*** SOURCE TEXT ***

Nanoscale technique designed for MS diagnosis

Compiled by Photonics Spectra staff

A new nanoscopic imaging technique may lead to experimental methods for early detection and diagnosis of – and possible treatments for –pathological tissues that are precursors to multiple sclerosis (MS) and similar diseases.

Chemical engineers at the University of California have studied the myelin sheath, the membrane surrounding nerves that is compromised in patients with ms. Their findings appeared in the May 23, 2011, issue of Proceedings of the National Academy of Sciences (doi: 10.1073/pnas. 1106368108).

Shown is an illustration of a neuron, the basic functional unit of the nervous system. The enlarged detail indicates the myelin sheath, a multilamellar membrane surrounding the axon of neurons that is damaged in multiple sclerosis patients. Courtesy of Dottie McLaren.

Various parts of the central nervous system, including the brain, communicate with each other throughout the body via the transmission of electric impulses along the fibrous myelin sheaths, which act like electric cables or transmission lines. Defects in the molecular or structural organization of the myelin membranes lead to a reduction in transmission efficiency, resulting in sensory and motor disorders or disabilities – and neurological diseases, including multiple sclerosis.

MS is characterized by the appearance of lesions or vacuoles in the myelin at both the micro- and macroscopic levels, which results in the complete disintegration of the myelin sheath in a process called demyelination.

*** End of SOURCE TEXT ***
*** DATASET SECTION ***

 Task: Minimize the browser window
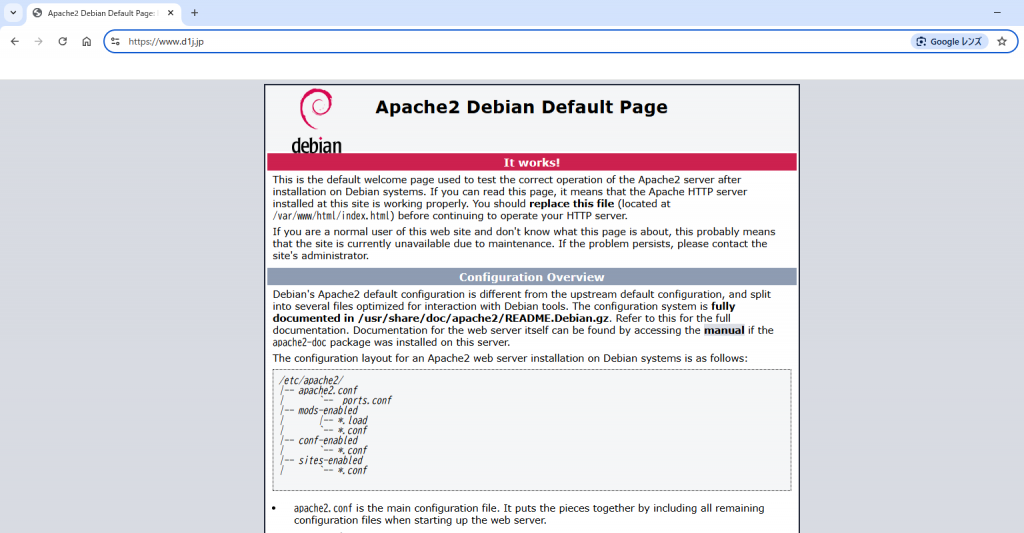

*** End of DATASET SECTION ***

=== WORK INSTRUCTION 1 ===
In the article on the MS imaging technique, list each result the text says follows from defects in the molecular or structural organization of the myelin membranes.
=== WORK INSTRUCTION 2 ===
Carry on the article on the MS imaging technique from its final sentence.

=== TASK RESPONSE 1 ===
- A reduction in transmission efficiency
- Sensory and motor disorders or disabilities
- Neurological diseases, including multiple sclerosis

=== TASK RESPONSE 2 ===
The paper describes fluorescence imaging and other measurements of domains, small heterogeneous clusters of lipid molecules – the main constituents of myelin membranes – that are likely to be responsible for the formation of lesions. The scientists conducted their research using model molecular layers in compositions that mimicked both healthy and diseased myelin membranes.

Fluorescence images of lipid domains in model myelin monolayers show coexistence of liquid-ordered (dark) and liquid-disordered (pseudocolored) phases. Depending upon the conditions, the lipid domains can exist in various shapes, including striped (left) and circular (right). Courtesy of Younjin Min, MIT.

They found differences in the appearance, size and sensitivity to pressure of domains in the healthy and diseased monolayers. Next, they developed a theoretical model, in terms of certain molecular properties, that appeared to account quantitatively for their observations.

“The discovery and characterization of micron-size domains that are different in healthy and diseased lipid assemblies have important implications for the way these membranes interact with each other,” said Jacob Israelachvili, professor of chemical engineering and of materials at UCSB. “And this leads to new understanding of demyelination at the molecular level.”